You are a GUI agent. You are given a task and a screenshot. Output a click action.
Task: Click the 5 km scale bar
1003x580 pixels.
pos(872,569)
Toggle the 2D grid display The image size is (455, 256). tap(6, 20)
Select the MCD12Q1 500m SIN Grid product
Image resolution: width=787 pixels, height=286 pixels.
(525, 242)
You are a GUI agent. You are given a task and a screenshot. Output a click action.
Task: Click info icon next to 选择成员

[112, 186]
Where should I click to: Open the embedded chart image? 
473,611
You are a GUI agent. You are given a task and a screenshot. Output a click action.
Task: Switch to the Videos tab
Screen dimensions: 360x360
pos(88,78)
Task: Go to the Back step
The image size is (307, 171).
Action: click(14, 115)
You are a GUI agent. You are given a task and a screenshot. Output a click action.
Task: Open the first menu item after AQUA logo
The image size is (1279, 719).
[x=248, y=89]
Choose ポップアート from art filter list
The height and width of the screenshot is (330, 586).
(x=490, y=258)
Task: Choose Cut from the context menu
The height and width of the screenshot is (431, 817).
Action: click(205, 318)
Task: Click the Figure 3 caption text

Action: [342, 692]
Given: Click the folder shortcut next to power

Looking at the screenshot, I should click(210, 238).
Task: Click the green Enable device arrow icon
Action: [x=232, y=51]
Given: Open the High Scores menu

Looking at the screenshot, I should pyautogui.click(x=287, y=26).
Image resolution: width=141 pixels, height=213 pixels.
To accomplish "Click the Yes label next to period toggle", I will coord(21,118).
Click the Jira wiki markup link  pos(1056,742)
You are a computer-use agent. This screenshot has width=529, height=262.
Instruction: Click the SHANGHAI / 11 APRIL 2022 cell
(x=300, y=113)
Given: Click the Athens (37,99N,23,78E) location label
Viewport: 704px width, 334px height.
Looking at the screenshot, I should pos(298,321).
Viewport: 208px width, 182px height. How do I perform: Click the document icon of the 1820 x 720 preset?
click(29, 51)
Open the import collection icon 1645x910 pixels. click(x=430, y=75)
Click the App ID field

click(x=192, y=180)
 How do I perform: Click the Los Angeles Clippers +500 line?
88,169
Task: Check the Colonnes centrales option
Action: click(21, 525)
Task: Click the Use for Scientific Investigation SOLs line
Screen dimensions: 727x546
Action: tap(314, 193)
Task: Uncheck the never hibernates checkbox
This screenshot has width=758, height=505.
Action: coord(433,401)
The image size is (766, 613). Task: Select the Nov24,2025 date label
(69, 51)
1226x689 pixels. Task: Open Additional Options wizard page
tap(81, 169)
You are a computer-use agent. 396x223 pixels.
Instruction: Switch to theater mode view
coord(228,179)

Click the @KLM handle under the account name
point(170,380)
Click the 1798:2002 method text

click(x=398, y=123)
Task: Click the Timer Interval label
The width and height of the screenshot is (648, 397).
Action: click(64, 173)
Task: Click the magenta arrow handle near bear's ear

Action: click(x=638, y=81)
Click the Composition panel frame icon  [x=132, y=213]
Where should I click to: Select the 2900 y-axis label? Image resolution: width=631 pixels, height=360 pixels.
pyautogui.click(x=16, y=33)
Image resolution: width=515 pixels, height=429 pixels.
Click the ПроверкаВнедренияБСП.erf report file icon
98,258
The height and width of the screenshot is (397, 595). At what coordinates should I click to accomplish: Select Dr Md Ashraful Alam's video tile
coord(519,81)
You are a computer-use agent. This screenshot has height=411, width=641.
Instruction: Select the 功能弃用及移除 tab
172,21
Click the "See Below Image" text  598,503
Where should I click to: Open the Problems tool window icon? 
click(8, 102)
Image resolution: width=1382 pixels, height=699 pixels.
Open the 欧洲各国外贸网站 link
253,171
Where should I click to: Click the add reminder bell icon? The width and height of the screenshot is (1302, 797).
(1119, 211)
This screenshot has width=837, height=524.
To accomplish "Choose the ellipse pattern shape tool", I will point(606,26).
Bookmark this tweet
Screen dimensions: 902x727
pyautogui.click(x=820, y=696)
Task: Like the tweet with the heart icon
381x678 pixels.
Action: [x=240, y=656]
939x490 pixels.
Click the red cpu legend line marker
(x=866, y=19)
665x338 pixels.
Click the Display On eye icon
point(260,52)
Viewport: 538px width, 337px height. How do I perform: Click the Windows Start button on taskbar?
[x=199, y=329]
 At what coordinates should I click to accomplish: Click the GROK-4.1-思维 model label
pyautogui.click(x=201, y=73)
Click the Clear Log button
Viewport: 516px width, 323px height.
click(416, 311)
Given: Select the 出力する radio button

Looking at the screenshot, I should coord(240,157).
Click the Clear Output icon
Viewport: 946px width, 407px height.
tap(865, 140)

━━━━━━━━

## Set exercise
Copy out all of the material above exactly as it stands, line for line.

## Full output
You are a GUI agent. You are given a task and a screenshot. Output a click action.
Task: Click the 5 km scale bar
1003x580 pixels.
pos(872,569)
Toggle the 2D grid display The image size is (455, 256). tap(6, 20)
Select the MCD12Q1 500m SIN Grid product
Image resolution: width=787 pixels, height=286 pixels.
(525, 242)
You are a GUI agent. You are given a task and a screenshot. Output a click action.
Task: Click info icon next to 选择成员

[112, 186]
Where should I click to: Open the embedded chart image? 
473,611
You are a GUI agent. You are given a task and a screenshot. Output a click action.
Task: Switch to the Videos tab
Screen dimensions: 360x360
pos(88,78)
Task: Go to the Back step
The image size is (307, 171).
Action: click(14, 115)
You are a GUI agent. You are given a task and a screenshot. Output a click action.
Task: Open the first menu item after AQUA logo
The image size is (1279, 719).
[x=248, y=89]
Choose ポップアート from art filter list
The height and width of the screenshot is (330, 586).
(x=490, y=258)
Task: Choose Cut from the context menu
The height and width of the screenshot is (431, 817).
Action: click(205, 318)
Task: Click the Figure 3 caption text

Action: [342, 692]
Given: Click the folder shortcut next to power

Looking at the screenshot, I should click(210, 238).
Task: Click the green Enable device arrow icon
Action: [x=232, y=51]
Given: Open the High Scores menu

Looking at the screenshot, I should pyautogui.click(x=287, y=26).
Image resolution: width=141 pixels, height=213 pixels.
To accomplish "Click the Yes label next to period toggle", I will coord(21,118).
Click the Jira wiki markup link  pos(1056,742)
You are a computer-use agent. This screenshot has width=529, height=262.
Instruction: Click the SHANGHAI / 11 APRIL 2022 cell
(x=300, y=113)
Given: Click the Athens (37,99N,23,78E) location label
Viewport: 704px width, 334px height.
Looking at the screenshot, I should pos(298,321).
Viewport: 208px width, 182px height. How do I perform: Click the document icon of the 1820 x 720 preset?
click(29, 51)
Open the import collection icon 1645x910 pixels. click(x=430, y=75)
Click the App ID field

click(x=192, y=180)
 How do I perform: Click the Los Angeles Clippers +500 line?
88,169
Task: Check the Colonnes centrales option
Action: click(21, 525)
Task: Click the Use for Scientific Investigation SOLs line
Screen dimensions: 727x546
Action: tap(314, 193)
Task: Uncheck the never hibernates checkbox
This screenshot has width=758, height=505.
Action: coord(433,401)
The image size is (766, 613). Task: Select the Nov24,2025 date label
(69, 51)
1226x689 pixels. Task: Open Additional Options wizard page
tap(81, 169)
You are a computer-use agent. 396x223 pixels.
Instruction: Switch to theater mode view
coord(228,179)

Click the @KLM handle under the account name
point(170,380)
Click the 1798:2002 method text

click(x=398, y=123)
Task: Click the Timer Interval label
The width and height of the screenshot is (648, 397).
Action: click(64, 173)
Task: Click the magenta arrow handle near bear's ear

Action: click(x=638, y=81)
Click the Composition panel frame icon  [x=132, y=213]
Where should I click to: Select the 2900 y-axis label? Image resolution: width=631 pixels, height=360 pixels.
pyautogui.click(x=16, y=33)
Image resolution: width=515 pixels, height=429 pixels.
Click the ПроверкаВнедренияБСП.erf report file icon
98,258
The height and width of the screenshot is (397, 595). At what coordinates should I click to accomplish: Select Dr Md Ashraful Alam's video tile
coord(519,81)
You are a computer-use agent. This screenshot has height=411, width=641.
Instruction: Select the 功能弃用及移除 tab
172,21
Click the "See Below Image" text  598,503
Where should I click to: Open the Problems tool window icon? 
click(8, 102)
Image resolution: width=1382 pixels, height=699 pixels.
Open the 欧洲各国外贸网站 link
253,171
Where should I click to: Click the add reminder bell icon? The width and height of the screenshot is (1302, 797).
(1119, 211)
This screenshot has width=837, height=524.
To accomplish "Choose the ellipse pattern shape tool", I will point(606,26).
Bookmark this tweet
Screen dimensions: 902x727
pyautogui.click(x=820, y=696)
Task: Like the tweet with the heart icon
381x678 pixels.
Action: [x=240, y=656]
939x490 pixels.
Click the red cpu legend line marker
(x=866, y=19)
665x338 pixels.
Click the Display On eye icon
point(260,52)
Viewport: 538px width, 337px height. How do I perform: Click the Windows Start button on taskbar?
[x=199, y=329]
 At what coordinates should I click to accomplish: Click the GROK-4.1-思维 model label
pyautogui.click(x=201, y=73)
Click the Clear Log button
Viewport: 516px width, 323px height.
click(416, 311)
Given: Select the 出力する radio button

Looking at the screenshot, I should coord(240,157).
Click the Clear Output icon
Viewport: 946px width, 407px height.
tap(865, 140)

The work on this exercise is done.